Personal information
- Full name: Harry Houston Alexander
- Born: 9 June 1905 Ascot Vale, Melbourne, Victoria, Australia
- Died: 15 April 1993 (aged 87) East Melbourne, Victoria, Australia
- Nickname: Bull
- Batting: Right-handed
- Bowling: Right-arm fast

International information
- National side: Australia;
- Only Test (cap 149): 23 February 1933 v England

Domestic team information
- 1928/29–1933/34: Victoria

Career statistics
| Competition | Test | First-class |
| Matches | 1 | 41 |
| Runs scored | 17 | 228 |
| Batting average | 17.00 | 6.16 |
| 100s/50s | 0/0 | 0/0 |
| Top score | 17* | 23* |
| Balls bowled | 276 | 6,449 |
| Wickets | 1 | 95 |
| Bowling average | 154.00 | 33.91 |
| 5 wickets in innings | 0 | 2 |
| 10 wickets in match | 0 | 0 |
| Best bowling | 1/129 | 7/95 |
| Catches/stumpings | 0/0 | 17/0 |
- Source: Cricinfo, 1 December 2019

= Harry Alexander (cricketer) =

Australian cricketer

Harry Houston "Bull" Alexander MBE (9 June 1905 – 15 April 1993) was an Australian cricketer who played in one Test match, the fifth of the 1932-33 "bodyline series" against England at the Sydney Cricket Ground, as a fast, right-arm opening bowler.

He played for Victoria in 27 first-class matches between 1929 and 1933, and toured India with the unofficial Australian team in 1935-36.

His best first-class figures were 7 for 95 for Victoria against New South Wales in the 1932-33 Sheffield Shield.

He also played 89 matches for Essendon and 4 matches for North Melbourne in Melbourne local competition cricket between 1924–25 and 1936–37.

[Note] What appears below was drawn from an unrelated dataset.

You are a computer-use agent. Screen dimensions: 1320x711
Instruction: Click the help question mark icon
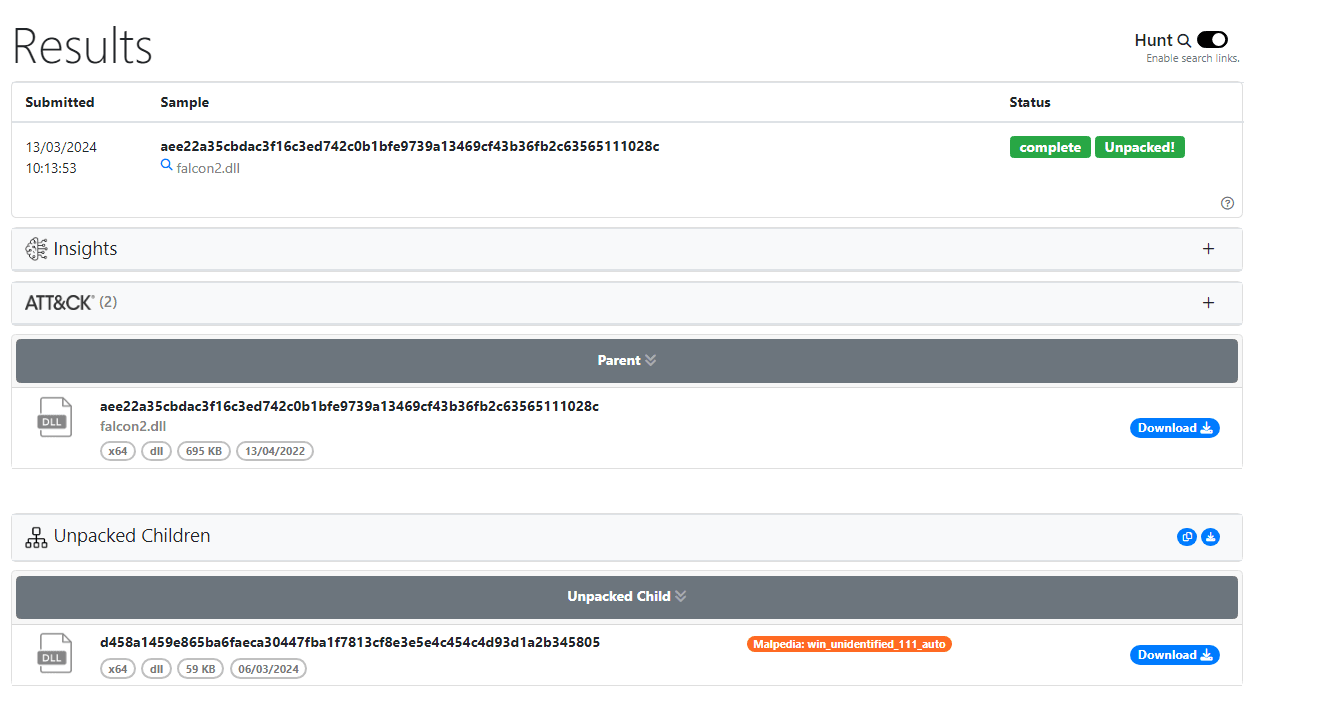pos(1227,203)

During the Second World War Alexander served as a warrant officer in the Australian Army from 1940 to 1945. He served in Malta, the Middle East and the Pacific.

Alexander later moved to Euroa in central Victoria, where he worked as a wool classer and became a municipal councillor.

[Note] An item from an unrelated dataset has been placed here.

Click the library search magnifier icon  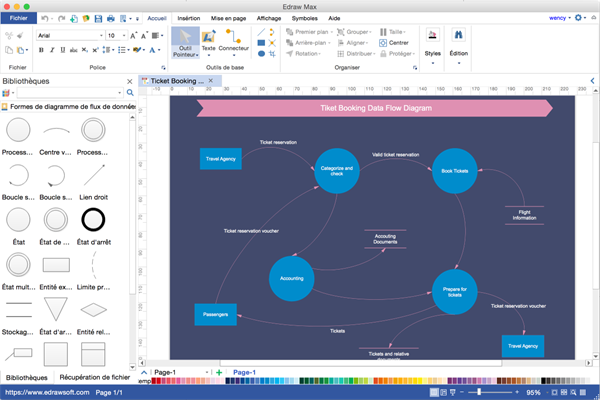coord(129,93)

He oversaw the reconstruction of the local Euroa Memorial Oval to the precise dimensions of the Melbourne Cricket Ground.

He was partly responsible for organising a number of touring teams to play at the oval, including MCC touring teams in 1950/51 and 1965/66.

He was also a past president of the Euroa Football Club. Social rooms at the Memorial Oval are named in his honour and he is listed in the Alexandra, Euroa & District Cricket Association Hall of Fame.